Du côté de la droite, je rencontre Alexandra Monet, déléguée nationale des Jeunes Républicains en charge des Jeunes actifs, et appelée en interne « miss culture ». Elle raconte qu’en 2019, lorsqu’elle est arrivée chez les Républicains, on ne parlait plus du tout de culture à droite, laissant de fait le sujet à la gauche. Soucieuse de travailler à ce que la culture ne soit plus élitiste, elle met également la question du patrimoine beaucoup plus en avant que ses camarades de gauche : « Je suis pour une défense de la culture française », atteste-t-elle. Les quatre axes de la politique culturelle de sa candidate, Valérie Pécresse, sont : la francophonie en version « soft power », l’EAC, le soutien à la création avec un renforcement des commandes publiques auprès des jeunes créateurs et la défense du patrimoine. Sur le plan international, elle déclare : « Je pense qu’il serait dangereux de donner plus de compétences à l’Europe en matière de culture. »

Revaloriser l’apprentissage, revaloriser le patrimoine

Plus à droite encore, c’est Marc-Antoine Ponelle, Délégué aux argumentaires des Jeunes avec Marine, que je rencontre dans nos locaux. Ce mouvement, ainsi que celui des Jeunes avec Valérie, sont de loin les plus organisés de tous. Marc-Antoine est décontracté sans être nonchalant. Il incarne une nouvelle génération du rassemblement national, en pleine opération de dé-diabolisation, tout en restant résolument conservateur, farouchement nationaliste et anti-immigration. Il répond de manière claire et concise à mes questions, sans jamais chercher à faire la promotion de sa candidate, ni de son parti. Leur politique culturelle pour les jeunes se décline selon deux axes. Premièrement, le digital : ils veulent pousser l’e-Sport, mais aussi aider les jeunes à développer des entreprises de jeux vidéo, et encore soutenir les jeunes auto-entrepreneurs dans ce secteur tels que les youtubeurs et influenceurs. Deuxièmement, la « Mission Patrimoine », qui serait un service national où serait proposé aux jeunes une forme d’alternance dans la restauration de châteaux, d’œuvres, etc… afin de « revaloriser l’apprentissage, revaloriser le patrimoine, et de faire naître des vocations ».

Enfin, tout à droite du spectre politique français, je rencontre celui qui a fondé Génération Z à Sciences Po, Étienne (il ne souhaite pas nous communiquer son nom), 18 ans seulement. Même s’il m’a demandé au téléphone si Beaux Arts Magazine était le nom de mon journal étudiant, il se rattrape assez vite lors de notre entrevue. Connaisseur et lui-même artiste (dessinateur, copiste et sculpteur), il s’exprime avec courtoisie et fait part d’une certaine sensibilité artistique.

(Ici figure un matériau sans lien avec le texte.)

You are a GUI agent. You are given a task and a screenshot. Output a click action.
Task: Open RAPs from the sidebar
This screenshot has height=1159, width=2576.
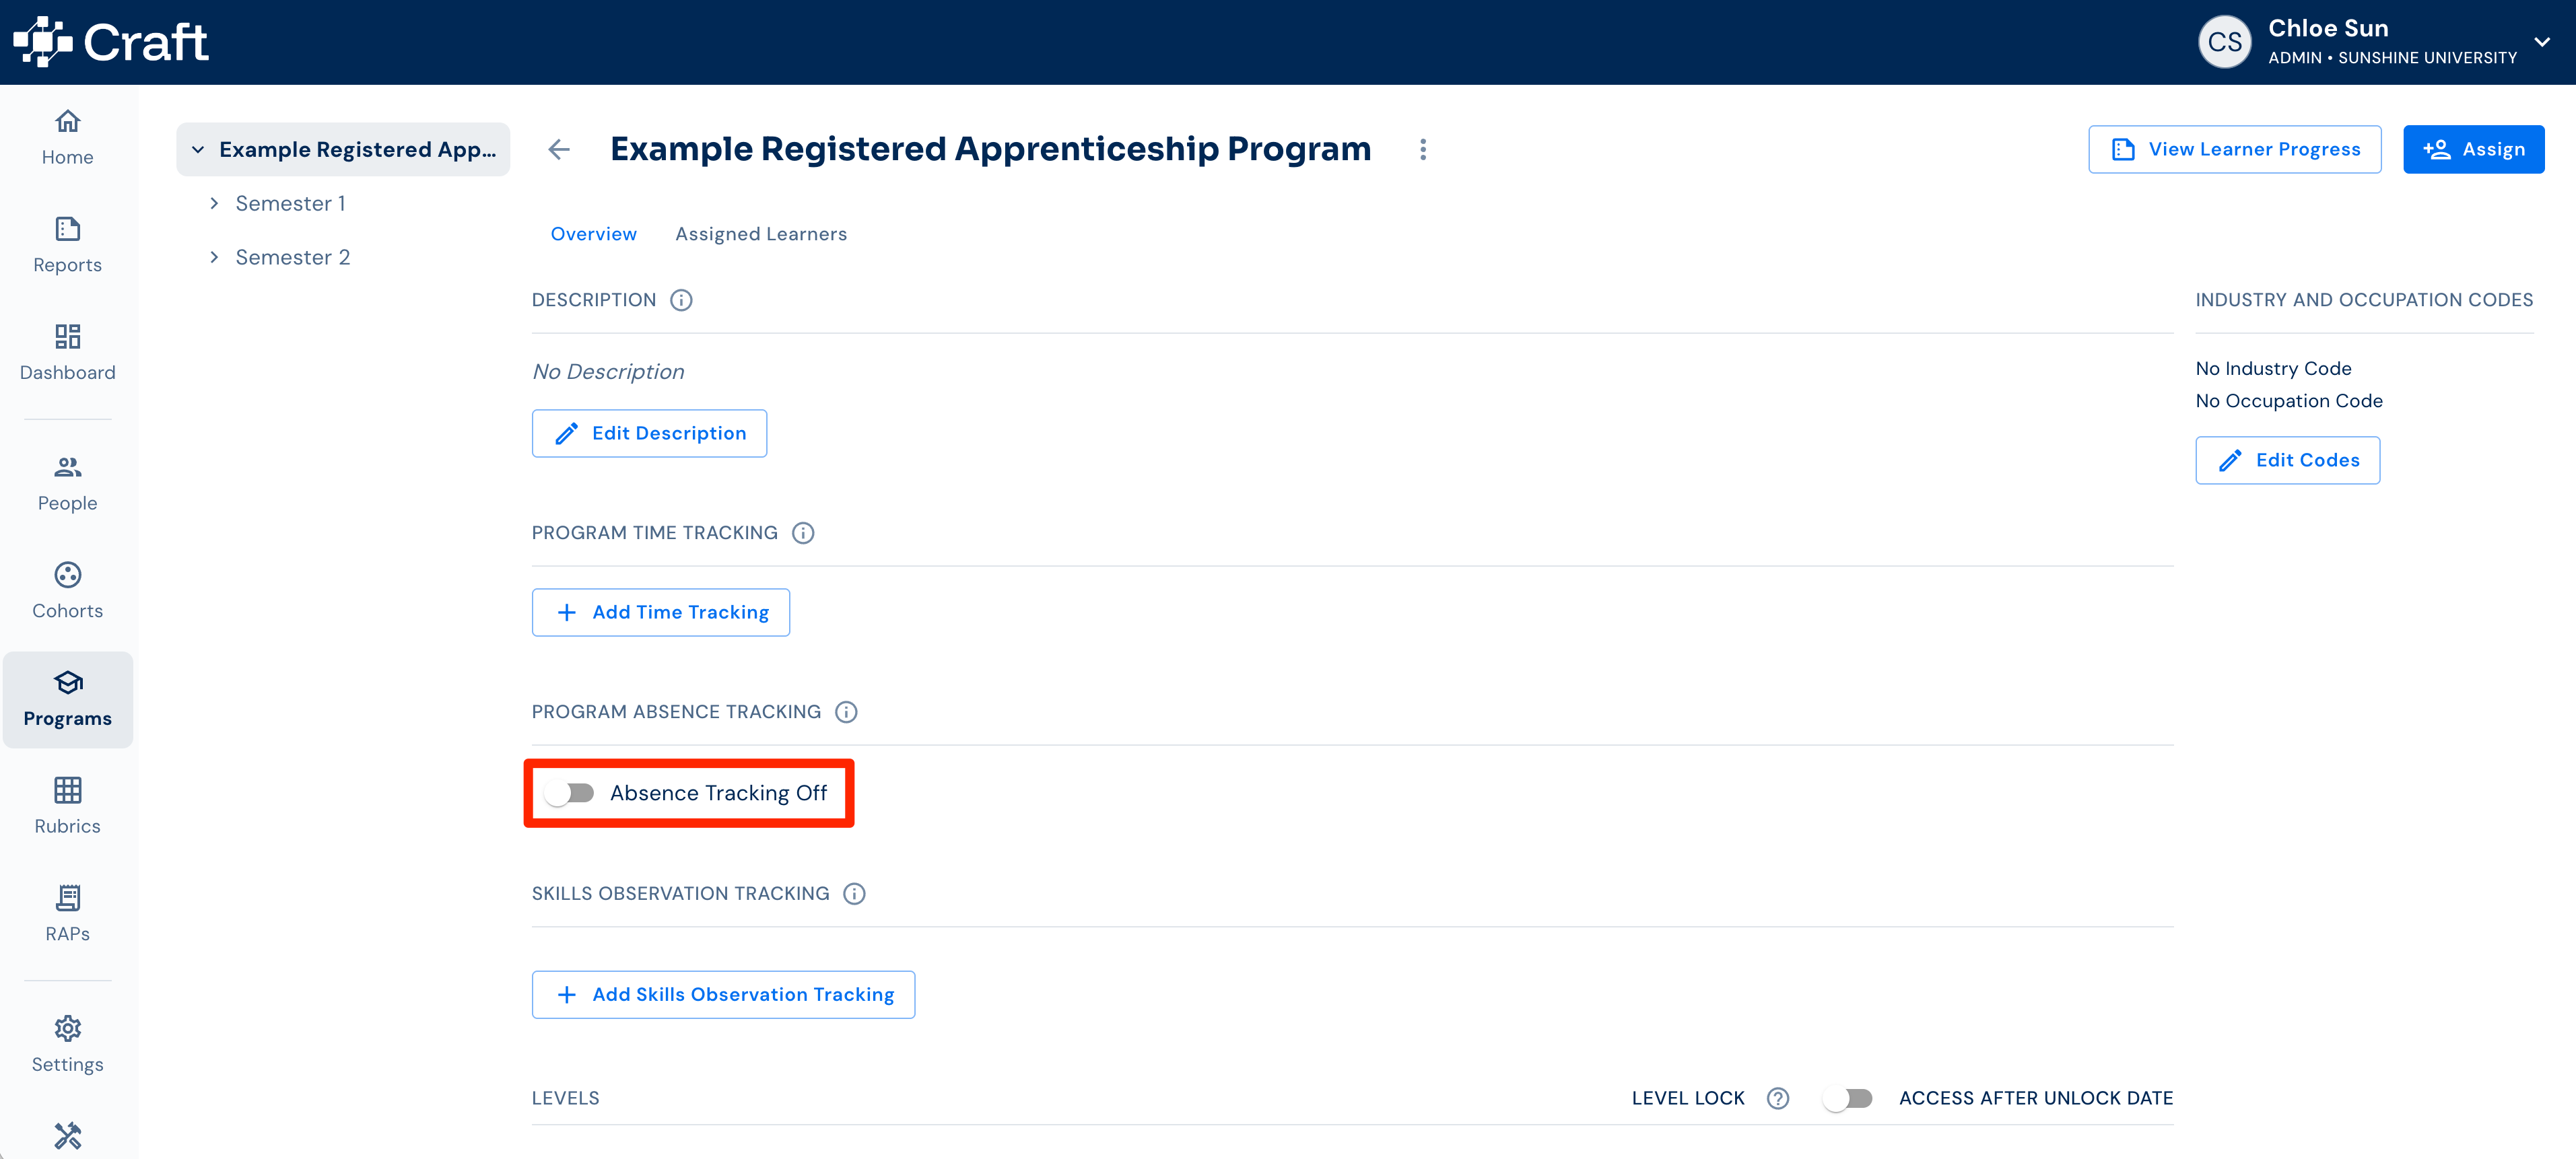[x=67, y=913]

Le contraste avec les sorties médiatiques violentes de son candidat, Éric Zemmour, est frappant – d’après lui, l’ancien journaliste serait, en privé, un vrai « nounours ». Côté programme, son discours est assez similaire à celui de ses homologues de la droite française. Il reproche au pass Culture un manque de cadre dans son contenu, et estime que les mesures sanitaires face au Covid-19 ont tué la culture. Il est pour le financement privé et le mécénat, et désire mettre l’accent sur le patrimoine qu’il veut inscrire dans une logique identitaire (« notre héritage, la manifestation matérielle de notre identité et de notre âme »). Du côté de l’audiovisuel public, il considère que le décalage est profond entre celui-ci et les réelles aspirations des Français. Là où le Rassemblement National propose de maintenir « certaines émissions d’intérêt public », Reconquête, son parti, veut supprimer complètement l’aide aux chaînes d’information et la rediriger vers l’audiovisuel de la culture (Arte, France 5…).